Patients should be asked in a nonjudgmental manner about their history of smoking, alcohol use or abuse, and drug abuse. Sexuality is particularly important to patients in their reproductive years. Sexual orientation and safer sex practices should be addressed when appropriate.


Vocational Activities


Vocation is a source of financial security and provides self-confidence and even identity. The history should include the patient’s education level, recent work history, and ability to fulfill job requirements subsequent to injury or illness.


Finances and Income Maintenance


A social worker may help patients with financial concerns. Whether a patient has the financial resources or insurance to pay for adaptive devices can significantly affect discharge planning.


Recreation


Loss or limitation of the ability to engage in hobbies and recreational activities can be stressful to most people. Recreation is also a primary outcome in sports medicine. A recreational therapist can be helpful.


Psychosocial History, Spirituality, and Beliefs


Patients with impairment may feel a loss of overall health, body image, mobility, independence, or income. Providing assistance in developing coping strategies, especially for depression and anxiety, can help accelerate the process whereby the patient learns to adjust to a new disability.


Health care providers should be sensitive to the patient’s spiritual needs and provide appropriate referral or counseling.


Litigation


Litigation (active or pending) can be a source of anxiety, depression, or guilt. Patients should be asked in a nonjudgmental manner whether they are involved in litigation. The answer should not change the treatment plan.


Family History


Patients should be asked about the health, or cause and age of death, of parents and siblings. The family history will help identify genetic disorders within the family and potential assistance that may be obtained from family members.


Review of Systems


The review of systems identifies problems or diseases that have not yet been reviewed during the history taking.


The Physiatric Physical Examination


Neurologic Examination


Neurologic problems are common in rehabilitation medicine. The precise location of the lesion should be identified from an organized neurologic examination. An accurate and efficient neurologic examination requires that the examiner have a thorough knowledge of both central and peripheral neuroanatomy before the examination. Weakness may be seen in both upper motor neuron (UMN) and lower motor neuron (LMN) disorders. UMN lesions involving the central nervous system are typically characterized by hypertonia and hyperreflexia. LMN defects are characterized by hypotonia, hyporeflexia, significant muscle atrophy, fasciculations, and electromyographic changes. UMN and LMN lesions often coexist, as seen in amyotrophic lateral sclerosis or traumatic brain injury with a brachial plexus injury.


Mental Status Examination


The mental status examination (MSE) should be performed in a comfortable setting where the patient is not likely to be distracted by external stimuli. Bedside MSE might need to be supplemented by observations in therapy and evaluation by a neuropsychologist.

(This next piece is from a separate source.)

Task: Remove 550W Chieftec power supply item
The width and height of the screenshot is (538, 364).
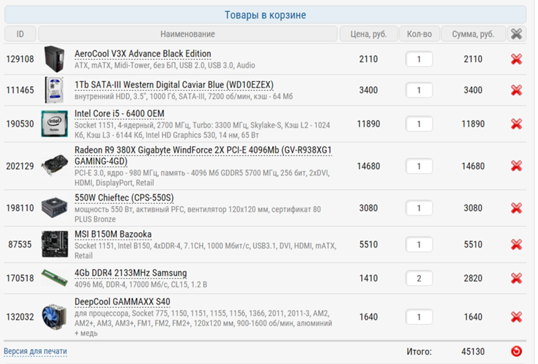Action: [516, 208]
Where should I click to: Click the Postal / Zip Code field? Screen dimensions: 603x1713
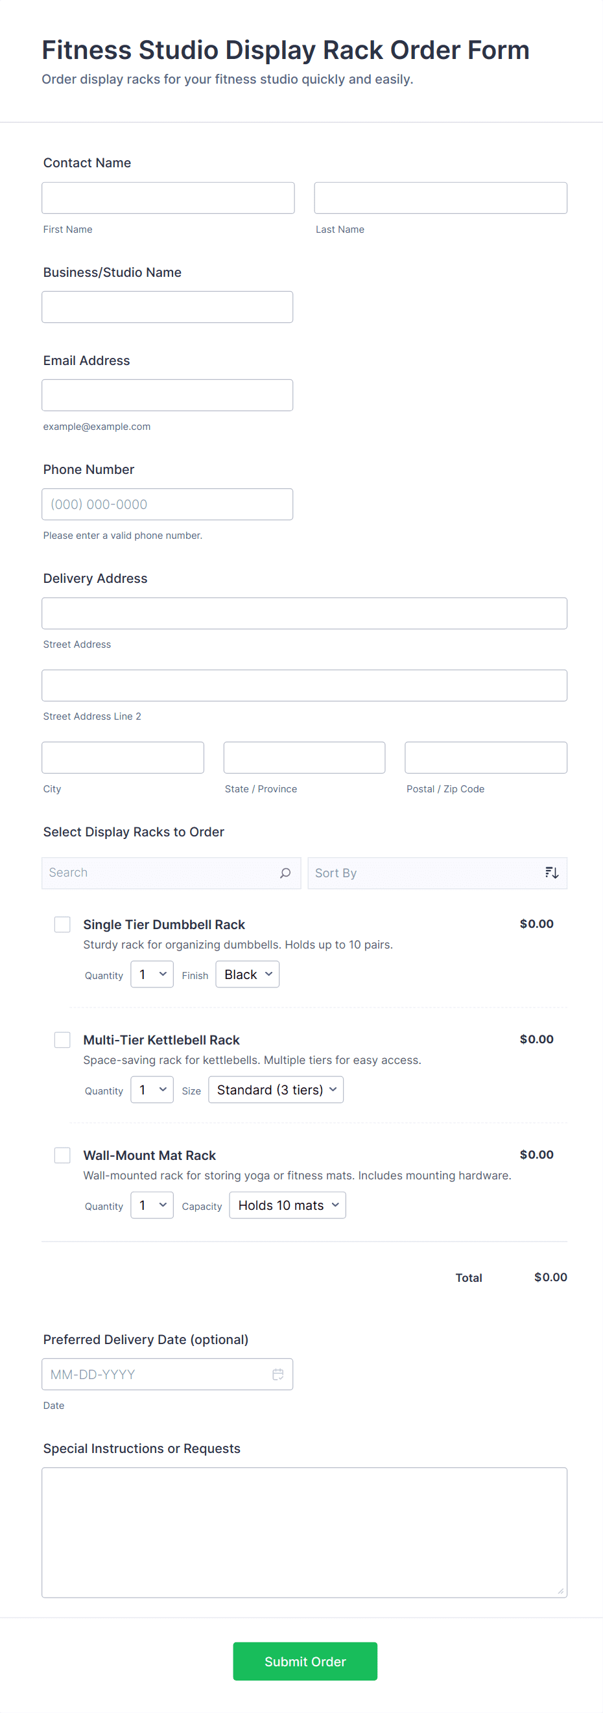click(x=485, y=757)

The Folstein Mini-Mental Status Examination is a brief and convenient tool to test general cognitive function. It is useful for screening patients for dementia and brain injuries. Of a maximum of 30 points, a score of 24 or above is considered within the normal range. The clock-drawing test is a quick and sensitive test of cognitive impairment. This task uses memory, visual spatial skills, and executive functioning. The use of the three-word recall test in addition to the clock-drawing test, which is known collectively as the Mini-Cog Test, has recently gained popularity in screening for dementia.


Level of consciousness


Consciousness is the state of awareness of one’s surroundings. A functioning pontine reticular activating system is necessary for normal conscious functioning.


Lethargy is the general slowing of motor processes, such as speech and movement, in which the patient can easily fall asleep if not stimulated but is easily aroused. Obtundation is a dulled or blunted sensitivity in which the patient is difficult to arouse and is still confused after arousal. Stupor is a state of semi consciousness characterized by arousal only by intense stimuli, such as sharp pressure over a bony prominence (e.g., sternal rub); the patient also has few or even no voluntary motor responses.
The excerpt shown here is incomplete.